_WRITTEN PROBLEM_: Please pick out and copy every row below that contains the word "screenshot".

_RECORDS SUPPLIED_:
****************************************

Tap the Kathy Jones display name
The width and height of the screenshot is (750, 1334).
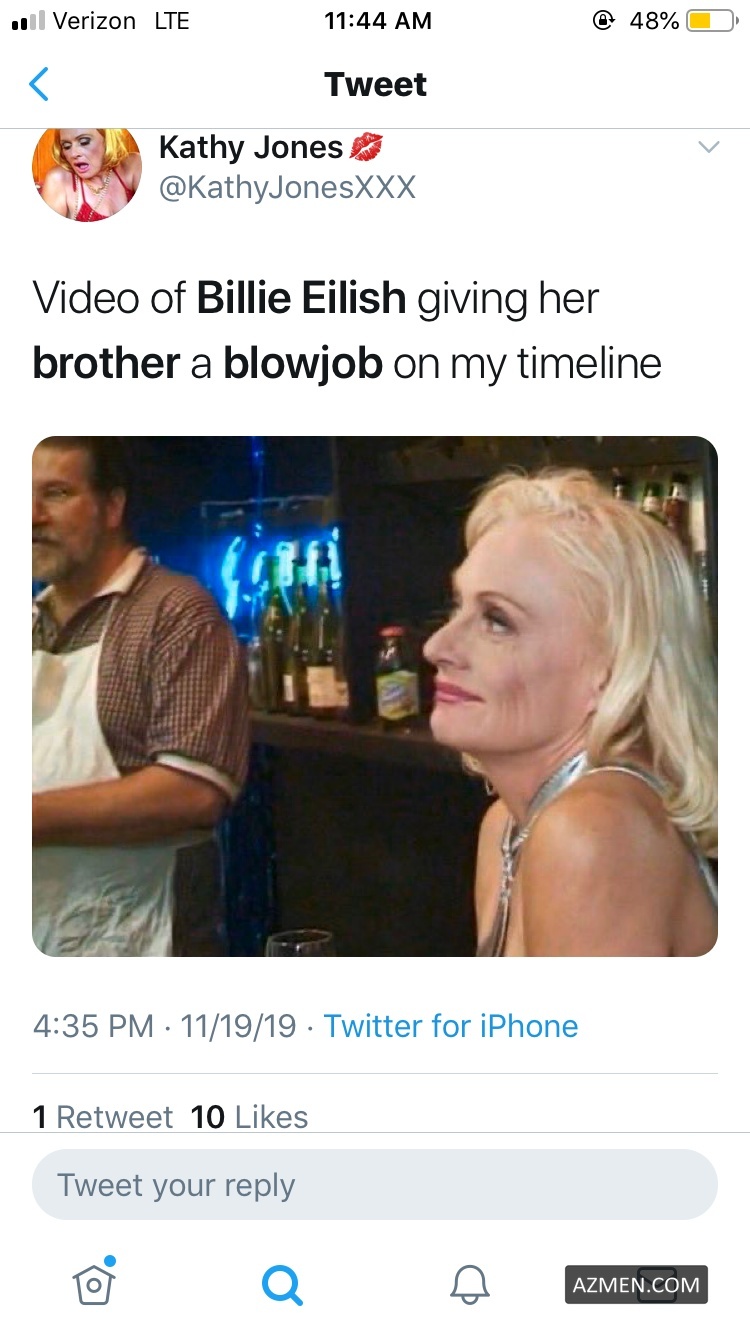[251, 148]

****************************************

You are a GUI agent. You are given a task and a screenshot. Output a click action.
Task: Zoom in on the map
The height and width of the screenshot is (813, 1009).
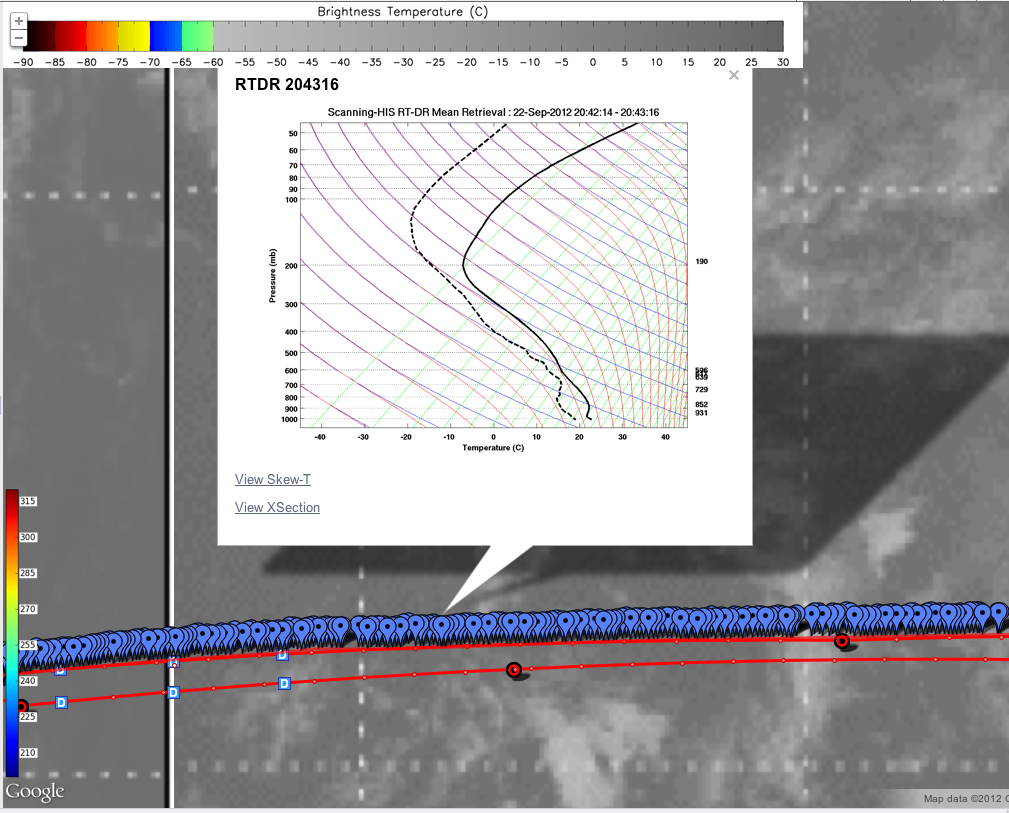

****************************************

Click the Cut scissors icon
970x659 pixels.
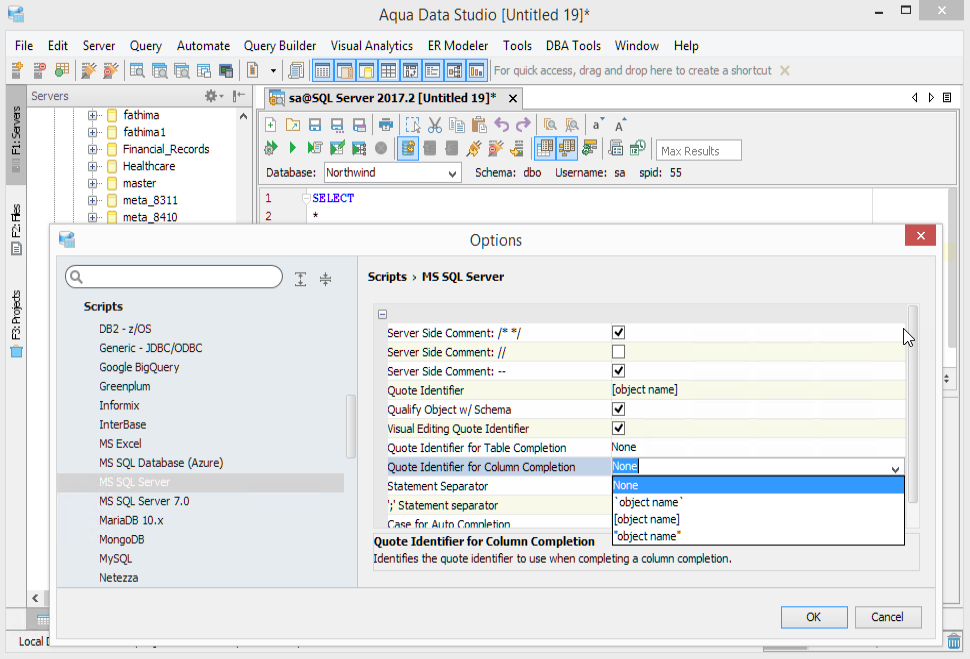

****************************************

_RESPONSE TO THIS EXERCISE_:
The width and height of the screenshot is (750, 1334).
You are a GUI agent. You are given a task and a screenshot. Output a click action.
The height and width of the screenshot is (813, 1009).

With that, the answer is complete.